| TASK TO CARRY OUT |
Look below for the line that contains "How do I perform: Play" and the line that contains "This screenshot has width=840, height=559.", then restate both of them and every line in between, exactly. No picture goes in the copy.

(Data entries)

= = = = = = =

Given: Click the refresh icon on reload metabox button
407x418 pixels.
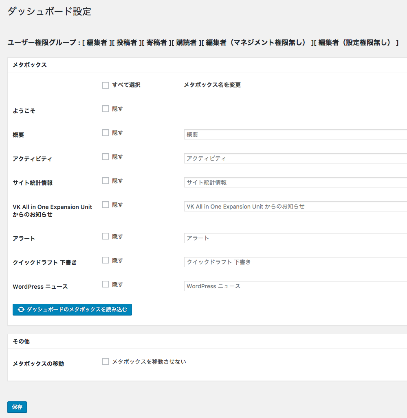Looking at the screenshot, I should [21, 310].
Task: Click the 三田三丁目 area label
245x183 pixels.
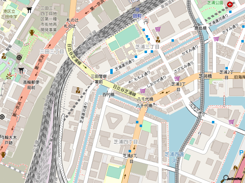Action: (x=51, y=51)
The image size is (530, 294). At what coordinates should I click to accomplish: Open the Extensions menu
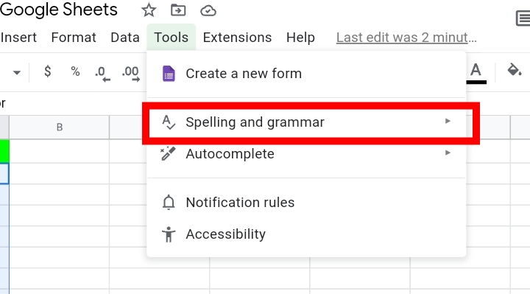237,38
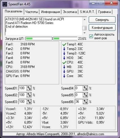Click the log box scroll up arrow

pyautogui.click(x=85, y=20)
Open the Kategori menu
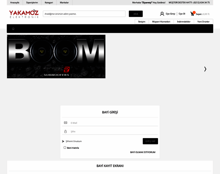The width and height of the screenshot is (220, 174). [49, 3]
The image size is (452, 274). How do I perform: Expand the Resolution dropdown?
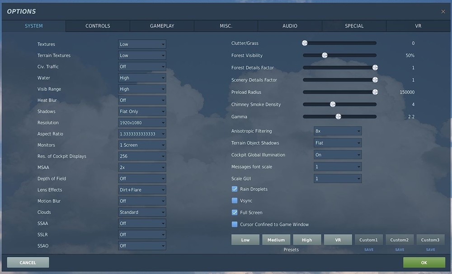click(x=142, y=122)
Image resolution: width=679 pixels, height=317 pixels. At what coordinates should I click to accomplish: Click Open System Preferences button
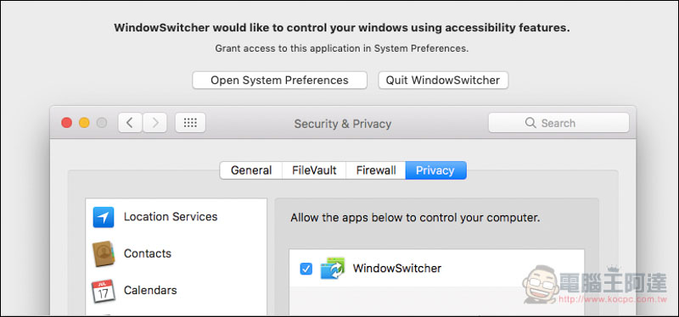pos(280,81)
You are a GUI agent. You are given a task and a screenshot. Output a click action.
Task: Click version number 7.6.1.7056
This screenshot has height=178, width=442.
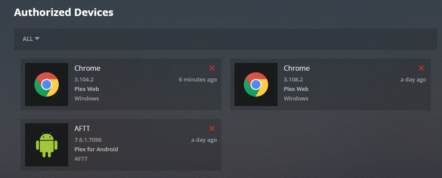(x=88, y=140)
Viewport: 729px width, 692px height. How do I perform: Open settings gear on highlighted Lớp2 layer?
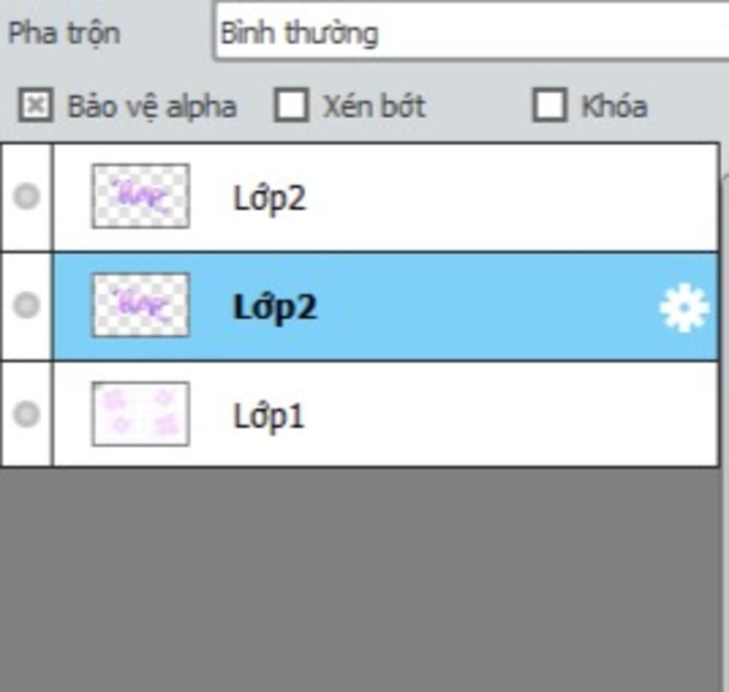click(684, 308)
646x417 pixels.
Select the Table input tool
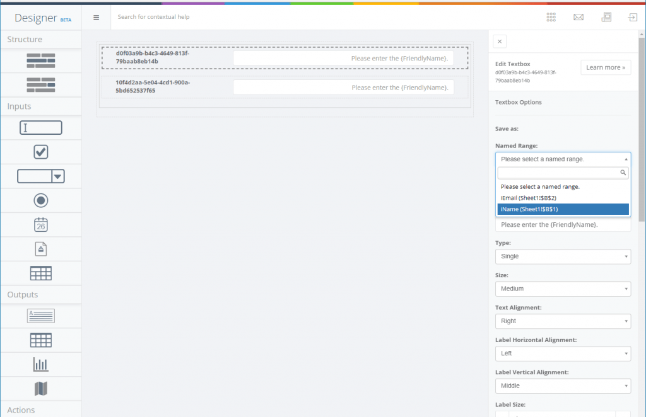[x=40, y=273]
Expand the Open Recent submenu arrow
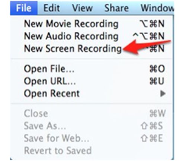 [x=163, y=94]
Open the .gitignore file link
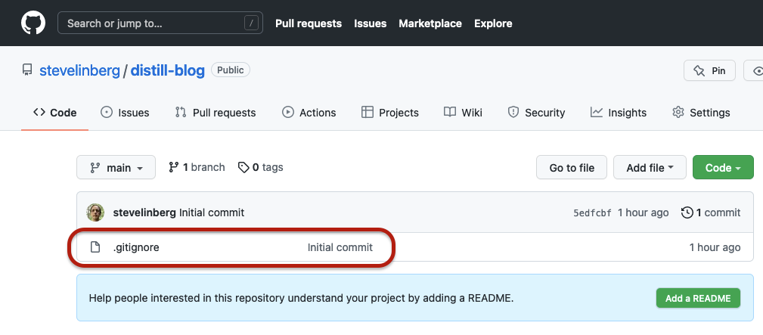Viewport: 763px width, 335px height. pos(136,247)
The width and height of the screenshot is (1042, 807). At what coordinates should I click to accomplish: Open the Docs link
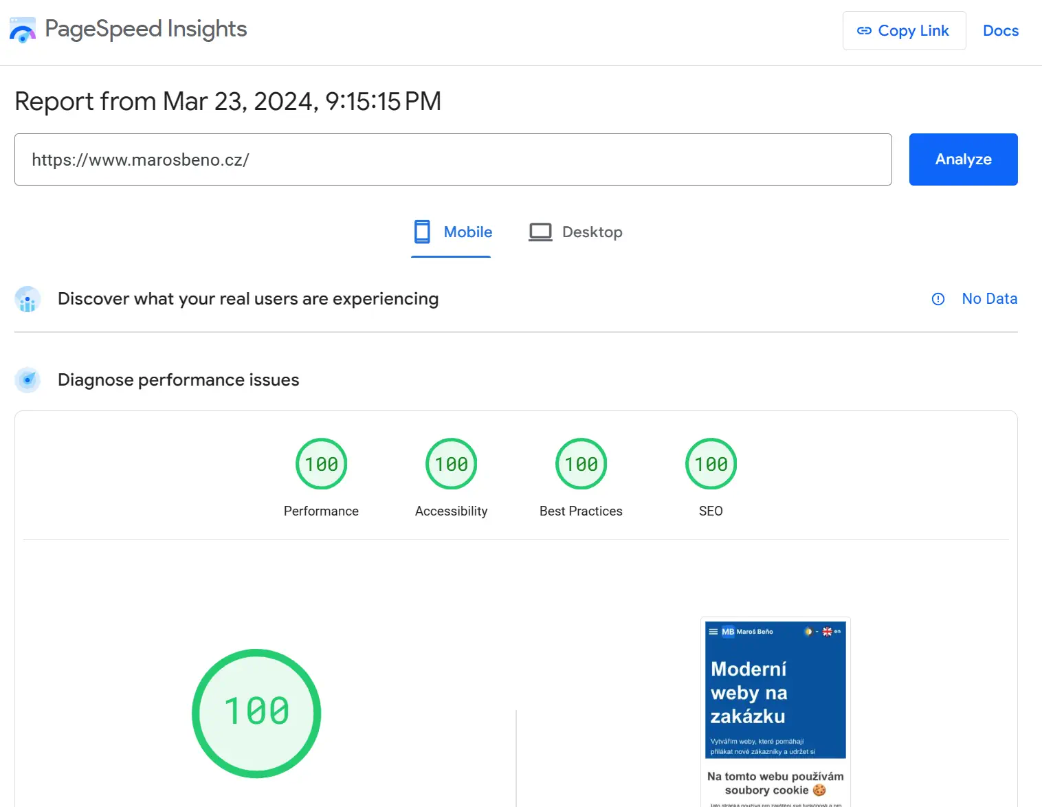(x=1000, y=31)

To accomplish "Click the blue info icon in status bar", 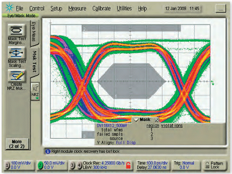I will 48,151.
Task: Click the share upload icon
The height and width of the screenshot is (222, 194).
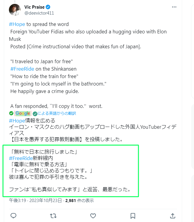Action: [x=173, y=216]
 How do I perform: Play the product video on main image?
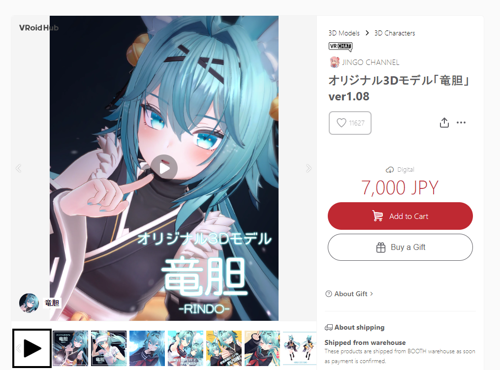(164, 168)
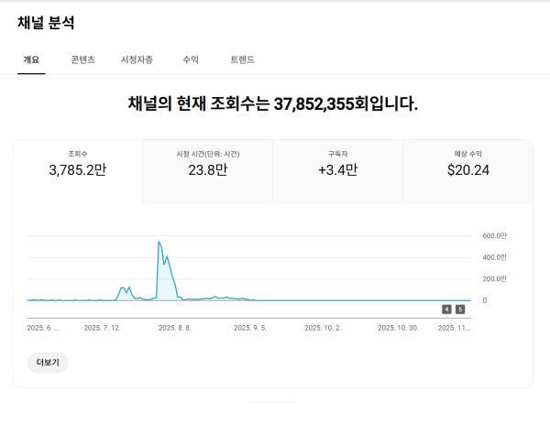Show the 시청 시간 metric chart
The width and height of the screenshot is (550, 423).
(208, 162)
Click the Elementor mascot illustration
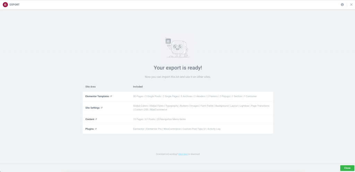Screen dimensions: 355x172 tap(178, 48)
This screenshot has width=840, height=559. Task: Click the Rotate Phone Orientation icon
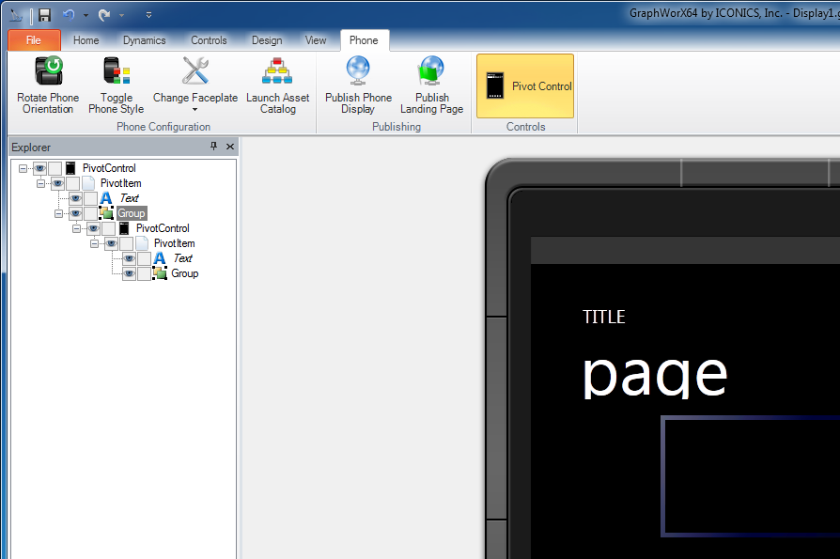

= = = = = = =

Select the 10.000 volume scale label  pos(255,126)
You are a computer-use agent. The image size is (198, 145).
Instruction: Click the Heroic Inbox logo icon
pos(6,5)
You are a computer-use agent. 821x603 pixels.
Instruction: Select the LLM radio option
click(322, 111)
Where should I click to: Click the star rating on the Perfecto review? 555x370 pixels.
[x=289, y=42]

= = = = = = =

| OUTPUT OF THE TASK |
 How do I perform: Play the product video on main image?
(164, 168)
Show the 시청 시간 metric chart
The width and height of the screenshot is (550, 423).
(208, 162)
Click the Elementor mascot illustration
Screen dimensions: 355x172 tap(178, 48)
This screenshot has width=840, height=559. Task: Click the Rotate Phone Orientation icon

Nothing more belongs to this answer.